Comment 2 Darin Adler 2023-07-07 10:00:06 PDT
This change is a peculiar way to accomplish this. The rationale is specific to script and style elements, but the change is in a general purpose function that is not specific to script and style elements. Maybe there is benefit to doing this as a side effect any time any code calls childTextContent, but it’s a strange choice to have this operation have an unrelated side effect without even changing its name.

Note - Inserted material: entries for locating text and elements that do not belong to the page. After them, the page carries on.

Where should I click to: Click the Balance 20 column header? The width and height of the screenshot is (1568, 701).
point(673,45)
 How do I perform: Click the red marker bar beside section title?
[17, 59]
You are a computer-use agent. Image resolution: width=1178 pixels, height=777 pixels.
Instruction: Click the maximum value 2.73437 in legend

The idea itself seems likely sound, but my first choice given this problem statement would be to atomize them during the parsing process, not just before execution. The memory cost takes effect as soon as they are parsed and is paid even if they are never executed. Atomizing each individual text node’s text is not related to concatenating them all into a single large string.
Comment 3 Darin Adler 2023-07-07 10:05:35 PDT
We already do an atomization of whitespace strings during the parsing process.
Comment 4 Chris Dumez 2023-07-07 10:08:19 PDT
(In reply to Darin Adler from comment #3)
> We already do an atomization of whitespace strings during the parsing
> process.

I don't think we do anymore? If I remember correctly, it was a speedometer progression to not atomize whitespace.
Comment 5 Darin Adler 2023-07-07 10:11:52 PDT
(In reply to Chris Dumez from comment #4)
> If I remember correctly, it was a speedometer progression to not atomize whitespace.

I didn’t know that.

If there is a significant memory savings, we could seek out an efficient way to atomize whatever we need to. For example, I can imagine a *very* efficient way to atomize the most common simple runs of whitespace that would be different from general purpose AtomString construction.

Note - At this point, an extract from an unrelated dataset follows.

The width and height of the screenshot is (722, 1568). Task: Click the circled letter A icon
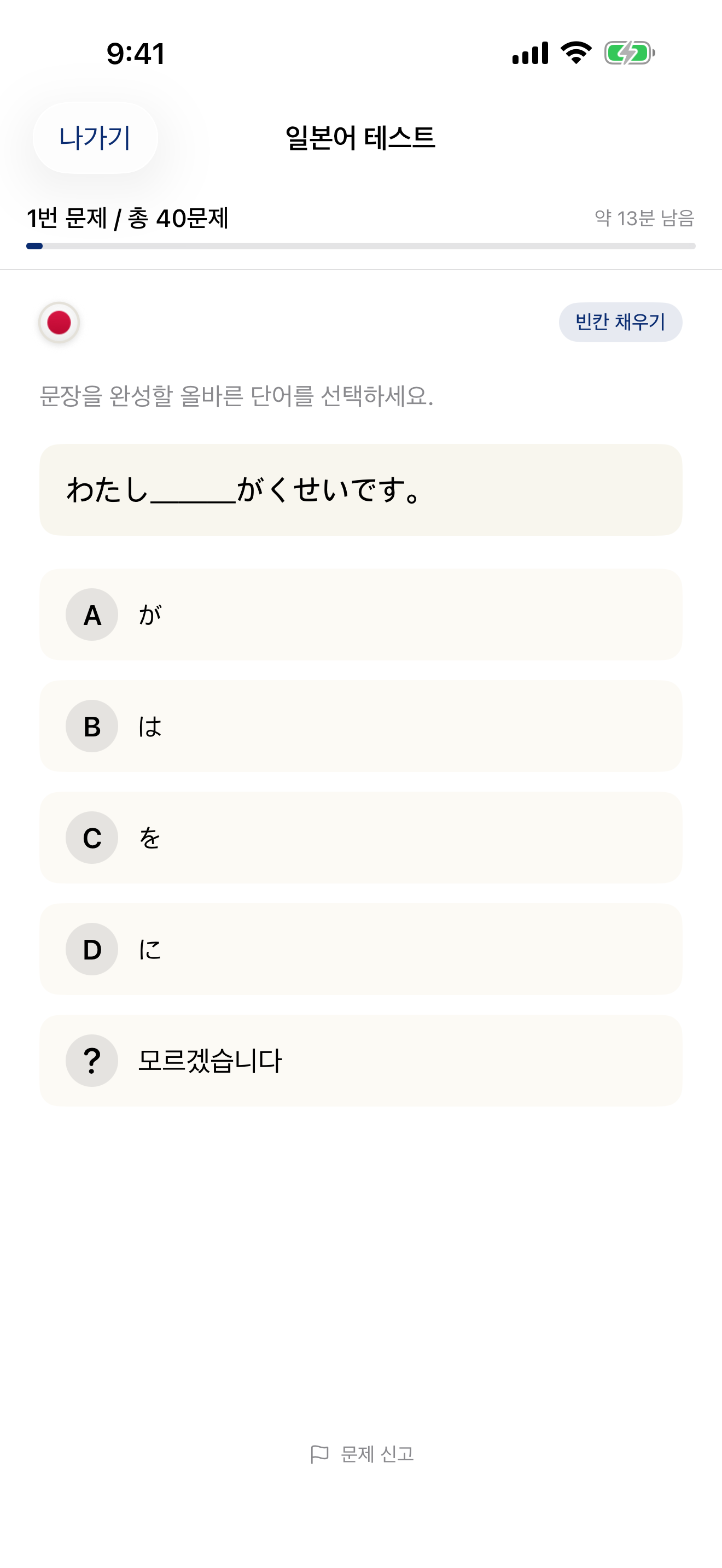click(x=91, y=615)
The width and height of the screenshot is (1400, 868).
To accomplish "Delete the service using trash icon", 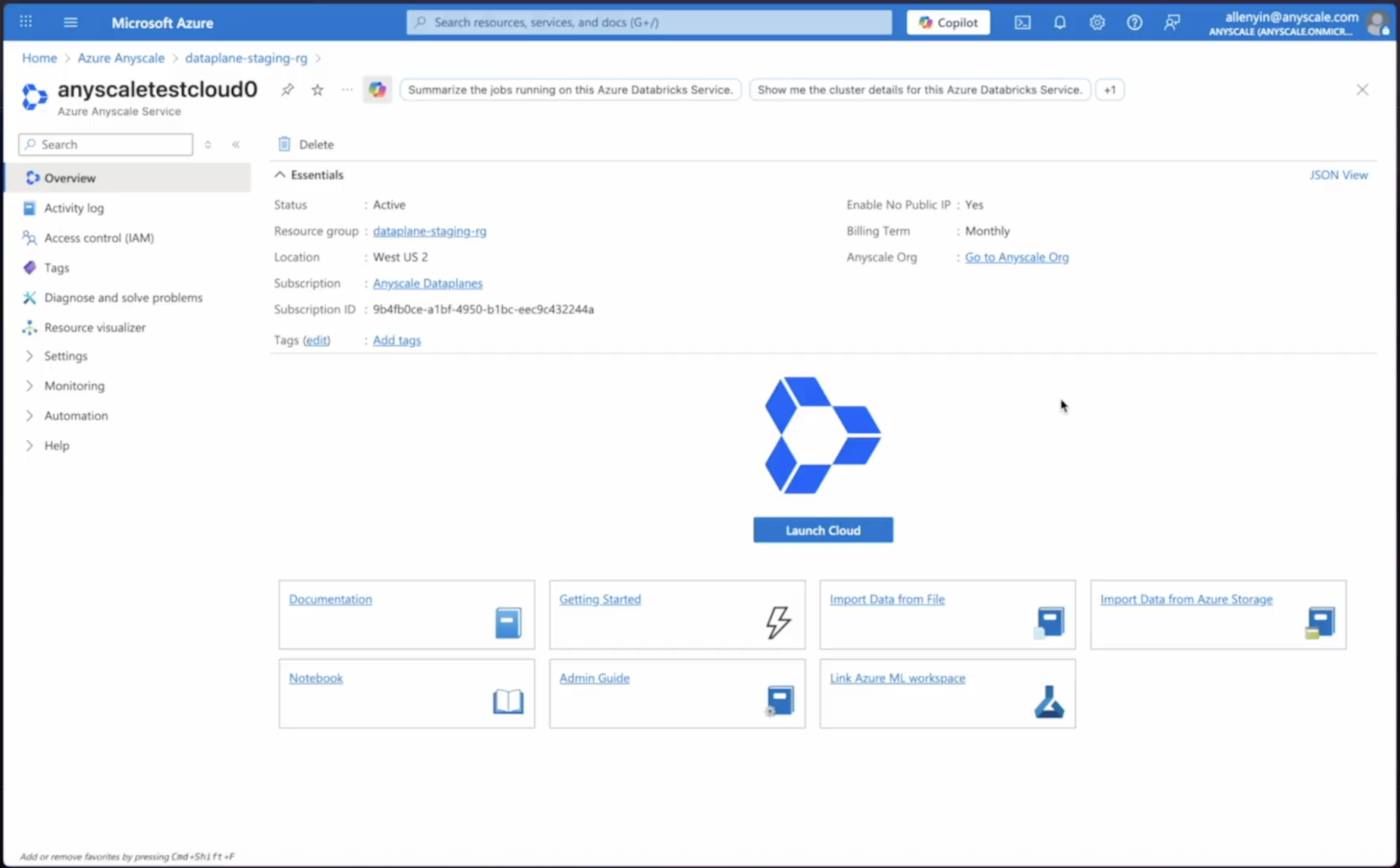I will [305, 144].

For the text in <style> and <script> elements I feel confident we could do the atomizing without affecting other parsing so likely mitigate the performance cost.
Comment 6 Darin Adler 2023-07-07 10:15:48 PDT
Despite Ryosuke’s original comment, it’s easy to add code to parsing that kicks in only when there’s a single text node child of a script or style element. I am pretty sure that waiting until execution is not necessary or even all that helpful.